_ASSIGNMENT_: Everything from the line with "Image resolution: width=768" to the final line of the entries, both included, should be restated word for word; please omit the pictures.

_INFORMATION_:
== Segment start ==
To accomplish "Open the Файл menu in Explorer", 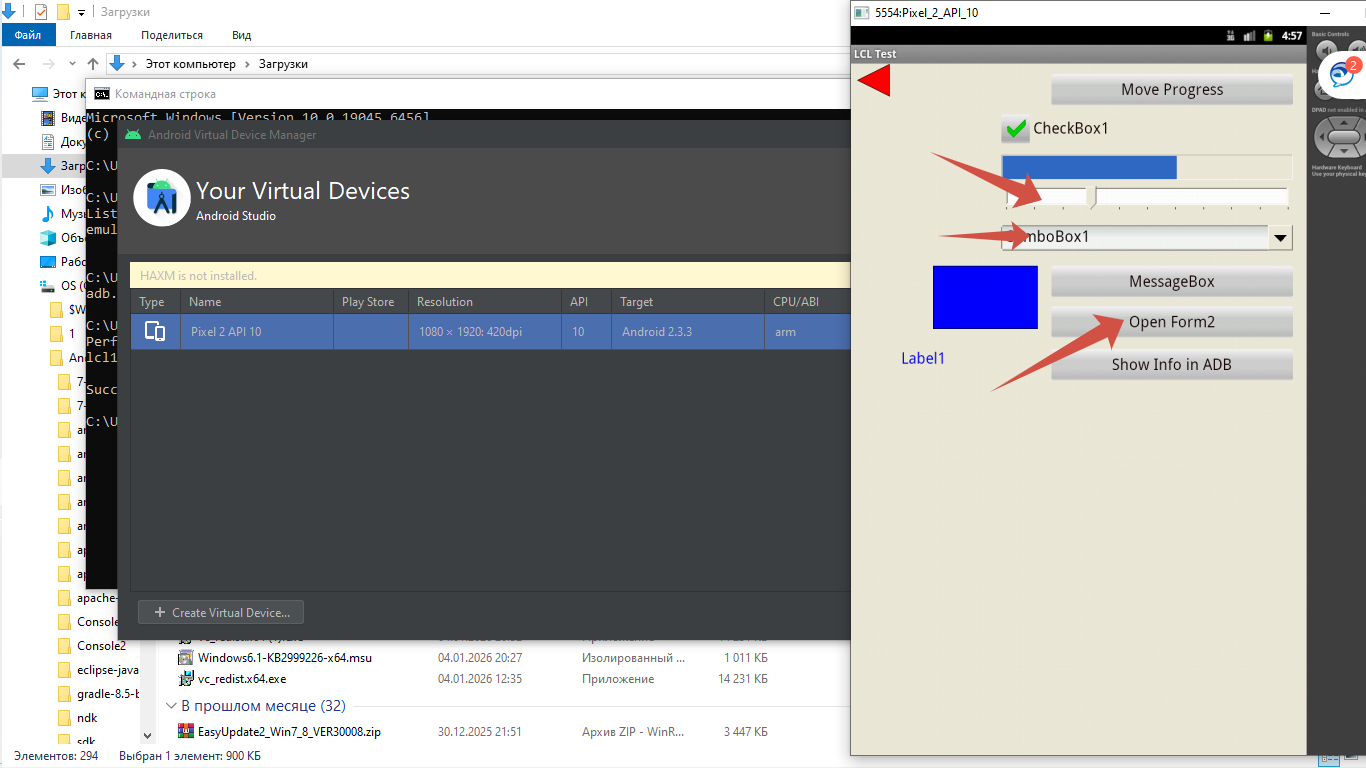I will tap(28, 35).
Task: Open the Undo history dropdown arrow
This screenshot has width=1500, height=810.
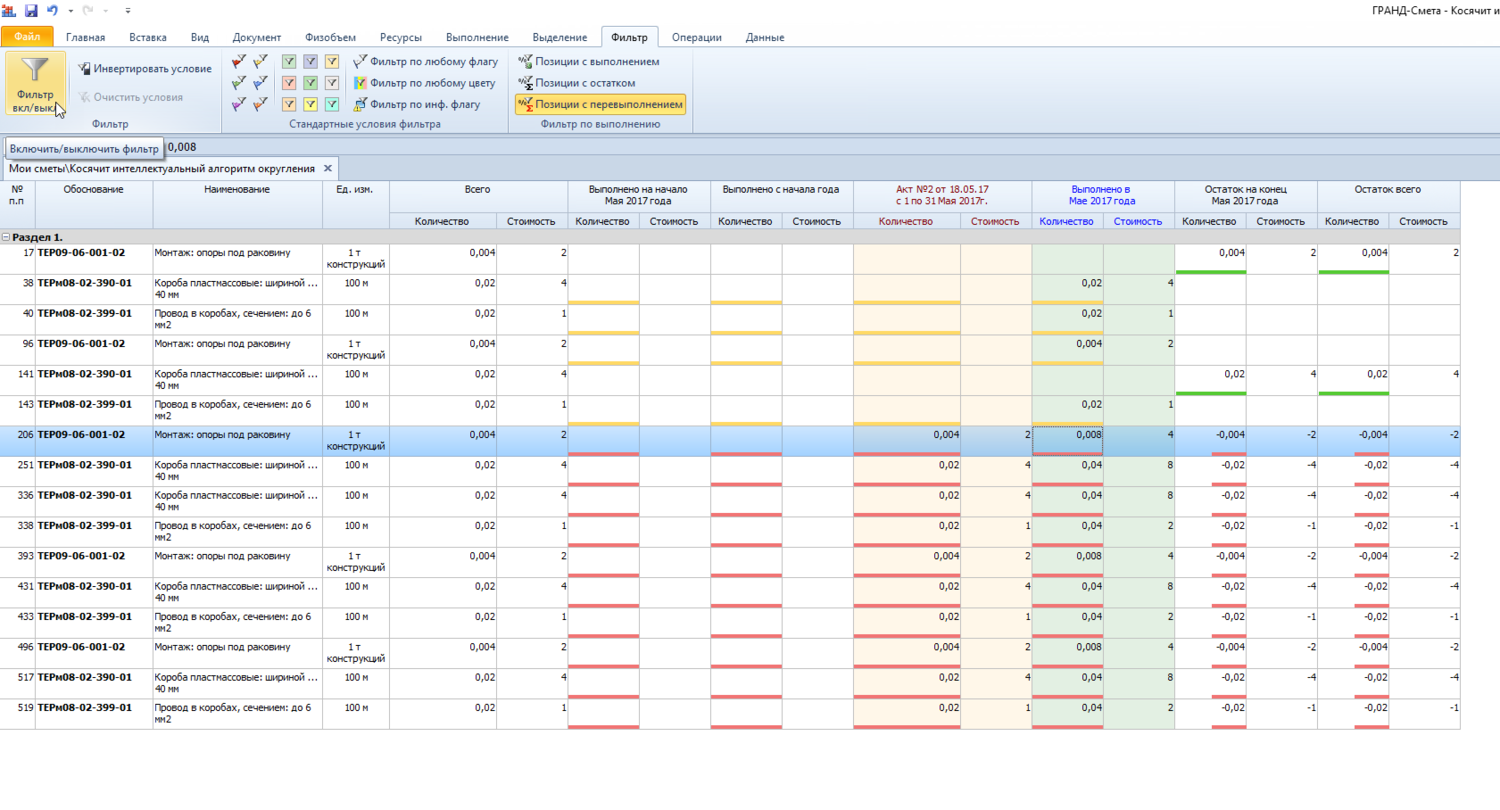Action: 70,11
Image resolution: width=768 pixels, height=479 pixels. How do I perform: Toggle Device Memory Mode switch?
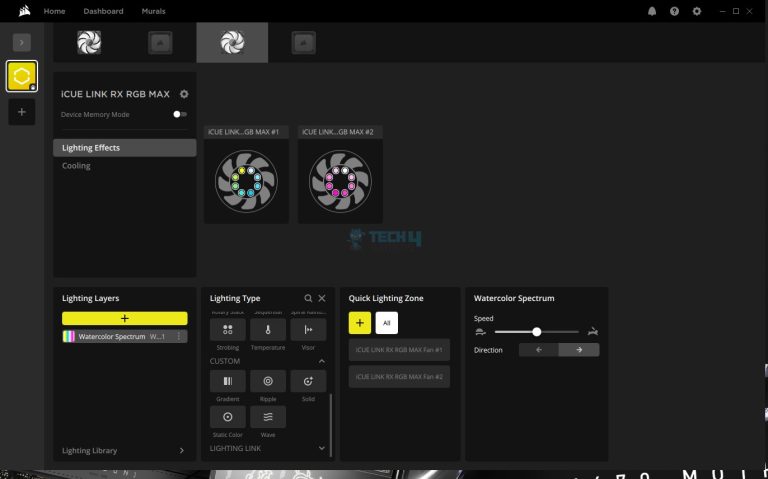pos(179,114)
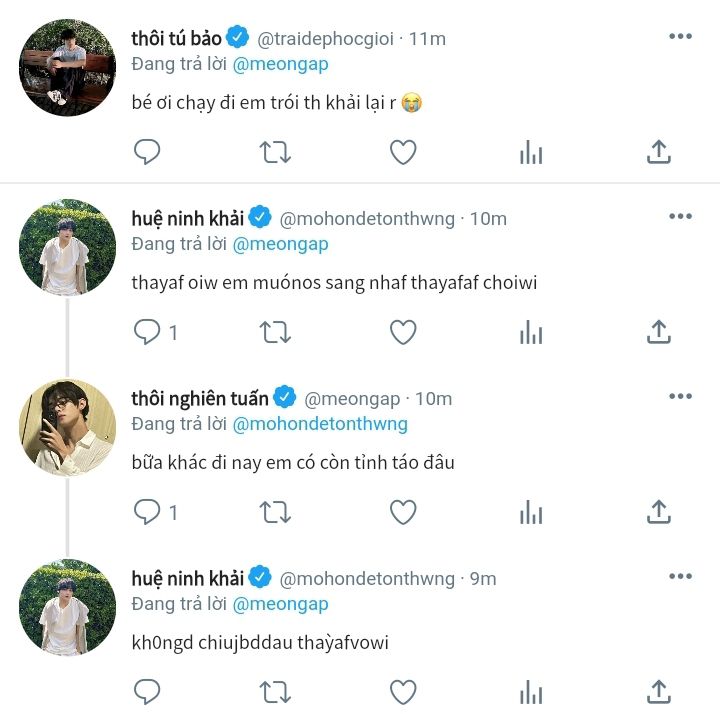Retweet the 'kh0ngd chiujbddau' tweet
The image size is (720, 714).
pyautogui.click(x=275, y=691)
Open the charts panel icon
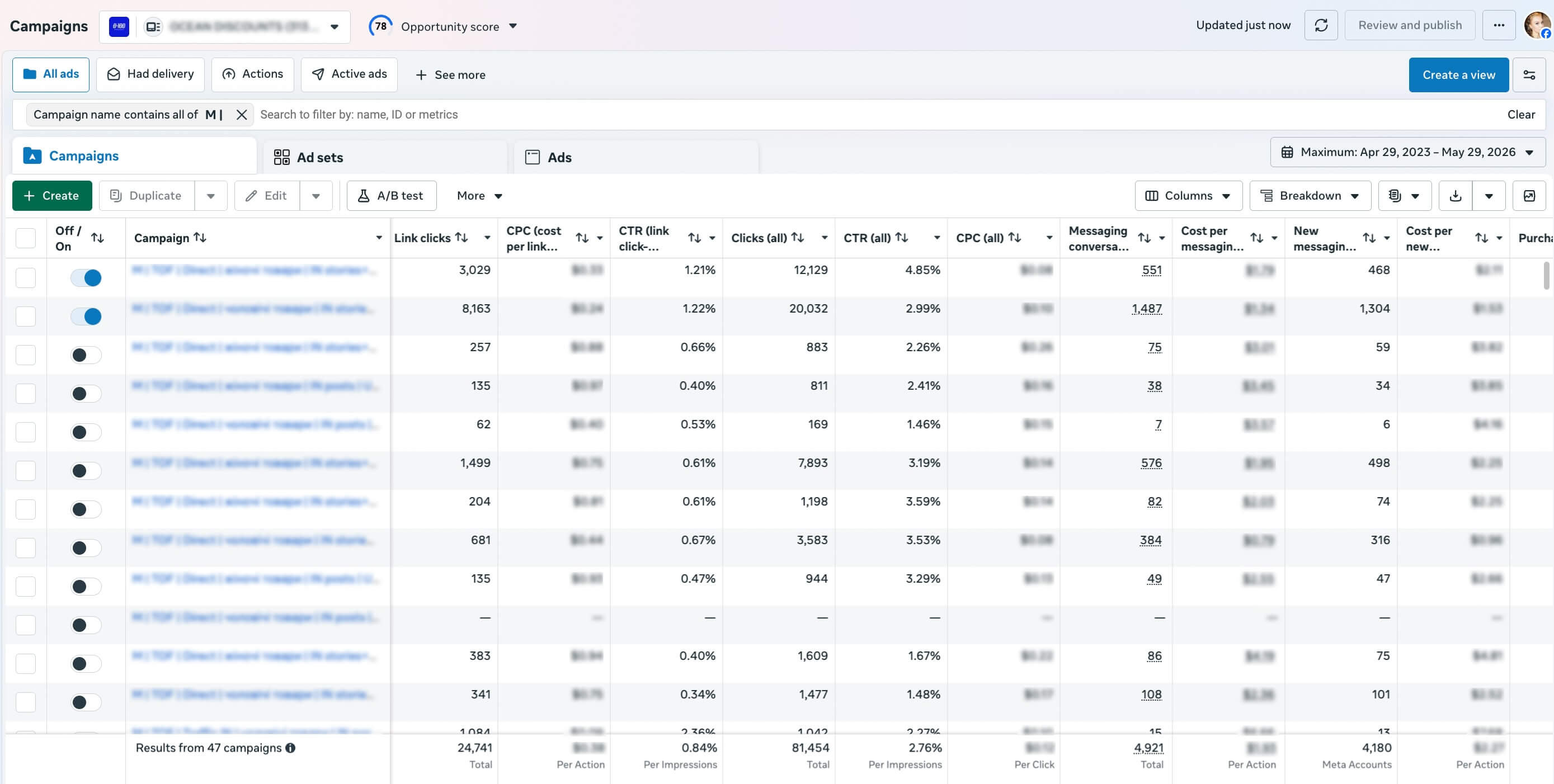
== Segment end ==
_ANSWER SPACE_:
Image resolution: width=768 pixels, height=479 pixels. How do I perform: Toggle Device Memory Mode switch?
pos(179,114)
Retweet the 'kh0ngd chiujbddau' tweet
The image size is (720, 714).
pyautogui.click(x=275, y=691)
Open the charts panel icon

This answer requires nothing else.